> Job
Count the lines in the entries below that contain the string "beside". Reply with the number alone.

#####

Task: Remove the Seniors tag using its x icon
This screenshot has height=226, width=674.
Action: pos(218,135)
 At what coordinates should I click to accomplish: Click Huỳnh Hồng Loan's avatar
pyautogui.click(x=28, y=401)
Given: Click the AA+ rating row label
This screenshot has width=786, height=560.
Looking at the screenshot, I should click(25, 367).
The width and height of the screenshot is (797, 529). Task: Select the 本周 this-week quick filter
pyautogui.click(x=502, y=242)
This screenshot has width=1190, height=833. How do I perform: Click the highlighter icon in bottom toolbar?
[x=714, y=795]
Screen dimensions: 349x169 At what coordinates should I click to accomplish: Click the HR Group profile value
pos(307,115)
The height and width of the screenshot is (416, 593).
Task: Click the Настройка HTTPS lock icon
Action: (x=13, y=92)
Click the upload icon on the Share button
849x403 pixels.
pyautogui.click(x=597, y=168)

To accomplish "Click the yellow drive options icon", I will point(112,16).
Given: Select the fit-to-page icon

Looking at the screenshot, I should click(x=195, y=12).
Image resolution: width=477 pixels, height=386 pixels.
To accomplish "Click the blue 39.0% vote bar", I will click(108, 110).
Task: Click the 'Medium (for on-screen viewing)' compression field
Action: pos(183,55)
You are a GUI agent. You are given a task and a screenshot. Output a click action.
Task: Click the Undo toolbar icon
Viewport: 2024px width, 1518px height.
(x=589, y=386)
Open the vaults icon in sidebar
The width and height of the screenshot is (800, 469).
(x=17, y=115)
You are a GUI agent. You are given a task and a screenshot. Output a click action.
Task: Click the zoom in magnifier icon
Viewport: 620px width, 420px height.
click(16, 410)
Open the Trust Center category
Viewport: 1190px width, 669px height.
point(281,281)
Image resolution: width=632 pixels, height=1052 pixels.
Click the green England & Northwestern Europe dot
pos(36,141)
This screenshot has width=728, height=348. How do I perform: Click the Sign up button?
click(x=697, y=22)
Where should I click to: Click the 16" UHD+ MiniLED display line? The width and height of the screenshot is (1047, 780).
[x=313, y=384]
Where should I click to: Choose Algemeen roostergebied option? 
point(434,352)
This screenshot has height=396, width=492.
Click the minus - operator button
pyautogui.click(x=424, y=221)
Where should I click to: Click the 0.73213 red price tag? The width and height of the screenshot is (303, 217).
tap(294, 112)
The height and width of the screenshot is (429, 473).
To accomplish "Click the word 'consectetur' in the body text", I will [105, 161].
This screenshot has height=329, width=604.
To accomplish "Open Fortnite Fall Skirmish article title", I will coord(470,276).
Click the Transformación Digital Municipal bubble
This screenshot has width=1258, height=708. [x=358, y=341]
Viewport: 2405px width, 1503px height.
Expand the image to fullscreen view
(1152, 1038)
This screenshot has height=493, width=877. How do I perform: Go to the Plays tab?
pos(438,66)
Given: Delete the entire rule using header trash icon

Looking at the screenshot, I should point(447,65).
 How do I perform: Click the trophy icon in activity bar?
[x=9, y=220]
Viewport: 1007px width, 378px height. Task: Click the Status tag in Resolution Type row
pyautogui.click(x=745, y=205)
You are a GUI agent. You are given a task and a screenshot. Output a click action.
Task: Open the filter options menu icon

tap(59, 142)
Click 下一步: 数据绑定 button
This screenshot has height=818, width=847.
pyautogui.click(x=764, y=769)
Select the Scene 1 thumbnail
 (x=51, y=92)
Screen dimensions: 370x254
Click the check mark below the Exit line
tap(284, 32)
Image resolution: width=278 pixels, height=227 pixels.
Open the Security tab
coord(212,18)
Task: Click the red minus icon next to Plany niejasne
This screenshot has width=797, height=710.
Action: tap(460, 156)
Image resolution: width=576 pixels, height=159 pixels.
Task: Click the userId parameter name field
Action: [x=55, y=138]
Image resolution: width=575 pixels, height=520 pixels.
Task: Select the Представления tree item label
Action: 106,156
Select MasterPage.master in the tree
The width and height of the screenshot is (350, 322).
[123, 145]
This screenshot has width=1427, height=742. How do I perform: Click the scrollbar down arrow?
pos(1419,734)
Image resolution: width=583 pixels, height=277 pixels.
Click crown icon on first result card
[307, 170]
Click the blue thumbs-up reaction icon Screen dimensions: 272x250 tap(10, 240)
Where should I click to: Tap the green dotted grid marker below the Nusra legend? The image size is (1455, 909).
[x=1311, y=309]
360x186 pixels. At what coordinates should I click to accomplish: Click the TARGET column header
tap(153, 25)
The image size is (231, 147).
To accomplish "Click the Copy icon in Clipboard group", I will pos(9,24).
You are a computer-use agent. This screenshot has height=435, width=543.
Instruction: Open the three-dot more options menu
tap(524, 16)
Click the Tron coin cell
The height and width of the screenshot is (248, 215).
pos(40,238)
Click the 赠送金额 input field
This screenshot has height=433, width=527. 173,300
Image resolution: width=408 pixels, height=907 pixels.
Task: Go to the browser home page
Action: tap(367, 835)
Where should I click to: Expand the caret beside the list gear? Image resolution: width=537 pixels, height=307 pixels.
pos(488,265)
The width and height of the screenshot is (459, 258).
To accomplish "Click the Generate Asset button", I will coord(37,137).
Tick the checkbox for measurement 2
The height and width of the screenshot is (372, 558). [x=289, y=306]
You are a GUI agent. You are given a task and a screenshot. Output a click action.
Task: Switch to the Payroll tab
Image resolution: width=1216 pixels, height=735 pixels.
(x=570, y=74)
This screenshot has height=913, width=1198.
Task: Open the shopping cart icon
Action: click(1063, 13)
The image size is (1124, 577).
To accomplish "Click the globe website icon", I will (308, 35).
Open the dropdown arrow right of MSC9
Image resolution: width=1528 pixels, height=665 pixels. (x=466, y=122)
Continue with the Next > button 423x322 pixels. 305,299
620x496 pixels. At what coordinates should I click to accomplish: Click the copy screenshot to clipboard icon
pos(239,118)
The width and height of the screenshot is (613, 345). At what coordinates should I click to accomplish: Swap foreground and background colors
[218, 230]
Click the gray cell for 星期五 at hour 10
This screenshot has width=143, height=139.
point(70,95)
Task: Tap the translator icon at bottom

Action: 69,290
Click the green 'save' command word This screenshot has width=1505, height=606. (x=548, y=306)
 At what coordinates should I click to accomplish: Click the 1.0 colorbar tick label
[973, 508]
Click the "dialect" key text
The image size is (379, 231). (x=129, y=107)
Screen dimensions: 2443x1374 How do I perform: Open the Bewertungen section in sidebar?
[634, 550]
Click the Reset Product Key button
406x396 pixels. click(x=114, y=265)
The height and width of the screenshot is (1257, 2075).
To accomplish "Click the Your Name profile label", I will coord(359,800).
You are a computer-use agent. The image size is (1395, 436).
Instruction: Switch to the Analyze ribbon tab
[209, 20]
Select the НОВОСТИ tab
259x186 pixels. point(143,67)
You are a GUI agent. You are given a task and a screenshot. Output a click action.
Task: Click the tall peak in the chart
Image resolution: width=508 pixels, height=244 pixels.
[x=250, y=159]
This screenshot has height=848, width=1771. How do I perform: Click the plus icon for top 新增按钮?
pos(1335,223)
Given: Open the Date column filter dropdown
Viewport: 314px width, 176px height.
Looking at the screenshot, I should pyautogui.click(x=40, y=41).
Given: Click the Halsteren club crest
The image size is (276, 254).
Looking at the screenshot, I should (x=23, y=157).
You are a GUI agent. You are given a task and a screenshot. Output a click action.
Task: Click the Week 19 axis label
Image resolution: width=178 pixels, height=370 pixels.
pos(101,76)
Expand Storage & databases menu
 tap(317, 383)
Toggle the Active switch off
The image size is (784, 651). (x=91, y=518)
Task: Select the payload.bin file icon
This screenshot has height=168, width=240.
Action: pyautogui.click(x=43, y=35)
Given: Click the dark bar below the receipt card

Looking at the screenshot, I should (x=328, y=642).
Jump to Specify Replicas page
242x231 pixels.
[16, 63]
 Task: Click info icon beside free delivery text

#####

> Correct answer
2